Implementation:EvolvingLMMs Lab Lmms eval VideoMathQA Evaluation Utils

Knowledge Sources	EvolvingLMMs_Lab_Lmms_eval
Domains	Vision, Evaluation, Video_Understanding, Mathematics
Last Updated	2026-02-14 00:00 GMT

Overview

Utility functions for evaluating video-language models on VideoMathQA benchmark, which tests mathematical reasoning with video context across multiple categories and video durations.

Description

This module provides evaluation infrastructure for VideoMathQA, a mathematical reasoning benchmark using educational videos. It supports multiple-choice (MCQ) and multi-binary question formats across 10 categories (Geometry Angle/Area/Length, Chart, Statistics, Arithmetic, Topology, Graph Theory, Counting, Puzzle) and three video durations (short, medium, long). The module handles video loading with uniform frame sampling, optional subtitle extraction and frame-aligned text, and answer extraction using regex patterns. Aggregation reports per-category, per-duration, and overall accuracy with special handling for multi-binary questions requiring all sub-questions correct.

Usage

Use this when evaluating video-language models on mathematical reasoning tasks with video context. The module supports two evaluation modes: (1) MCQ - standard multiple-choice with per-question accuracy, (2) Multi-binary - grouped questions where all must be correct for credit. Subtitle support is available via videomathqa_doc_to_text_subtitle for models that benefit from textual cues.

Code Reference

Source Location

Repository: EvolvingLMMs_Lab_Lmms_eval
File: lmms_eval/tasks/videomathqa/utils.py

Signature

def videomathqa_doc_to_visual(doc: Dict) -> List[str]

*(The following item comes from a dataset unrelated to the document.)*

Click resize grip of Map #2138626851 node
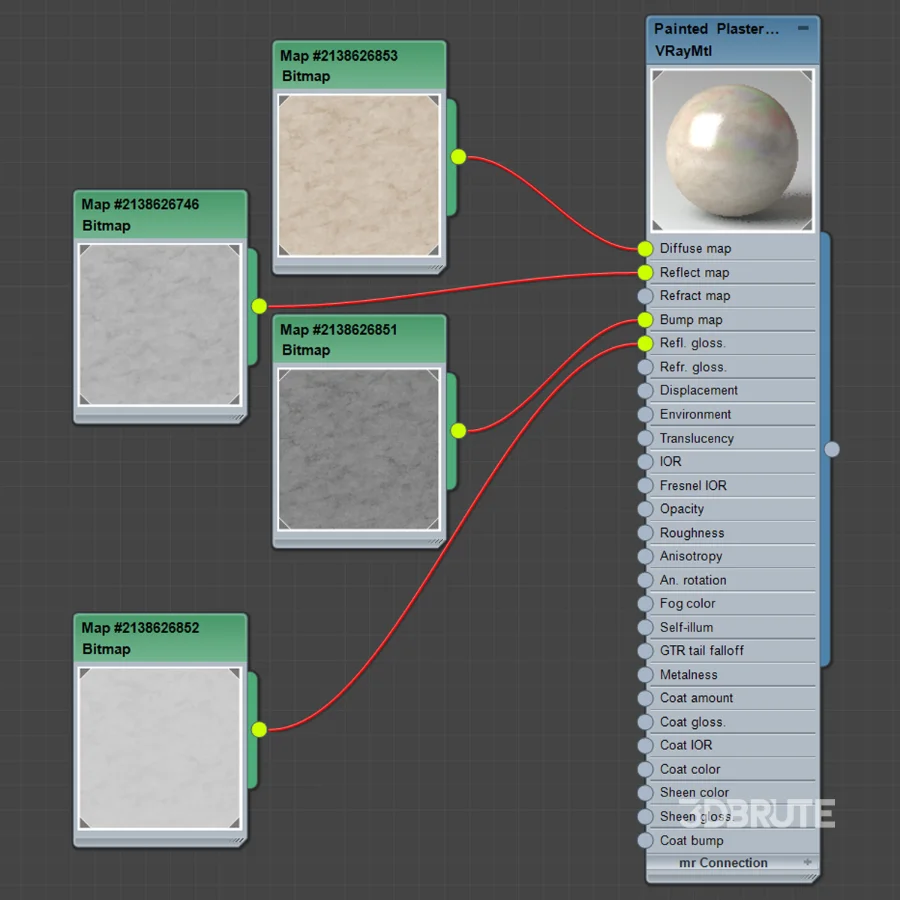 [x=437, y=541]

def videomathqa_doc_to_text(
    doc: Dict,
    lmms_eval_specific_kwargs: Optional[Dict] = None
) -> str

def videomathqa_doc_to_text_subtitle(
    doc: Dict,
    lmms_eval_specific_kwargs: Optional[Dict] = None
) -> str

def videomathqa_process_results(doc: Dict, results: List[str]) -> Dict[str, Dict]

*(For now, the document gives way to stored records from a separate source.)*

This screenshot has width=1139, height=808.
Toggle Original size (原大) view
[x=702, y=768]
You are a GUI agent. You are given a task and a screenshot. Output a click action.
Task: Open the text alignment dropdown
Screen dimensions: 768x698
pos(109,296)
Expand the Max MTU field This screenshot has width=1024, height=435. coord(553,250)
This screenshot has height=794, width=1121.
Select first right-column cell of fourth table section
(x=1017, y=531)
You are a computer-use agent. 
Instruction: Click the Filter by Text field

def videomathqa_mcq_aggregate_results(results: List[Dict]) -> float
def videomathqa_multi_binary_aggregate_results(results: List[Dict]) -> float

def load_video(video_path: str, max_frames: int, annot_sample_rate: int = 1) -> Tuple[List[np.ndarray], List[int]]
def extract_subtitles(video_path: str, subtitle_path: str) -> Tuple[List[Tuple[int, int, str]], int]
def extract_characters_regex(s: str) -> str

Import

from lmms_eval.tasks.videomathqa.utils import (
    videomathqa_doc_to_visual,
    videomathqa_doc_to_text,
    videomathqa_doc_to_text_subtitle,
    videomathqa_process_results,
    videomathqa_mcq_aggregate_results,
    videomathqa_multi_binary_aggregate_results
)

I/O Contract

videomathqa_doc_to_text Input

Field	Type	Description
doc["videoID"]	str	Video identifier
doc["question"]	str	Mathematical question text
doc["options"]	List[str]	Multiple choice options (e.g., ["A. 30", "B. 45", "C. 60"])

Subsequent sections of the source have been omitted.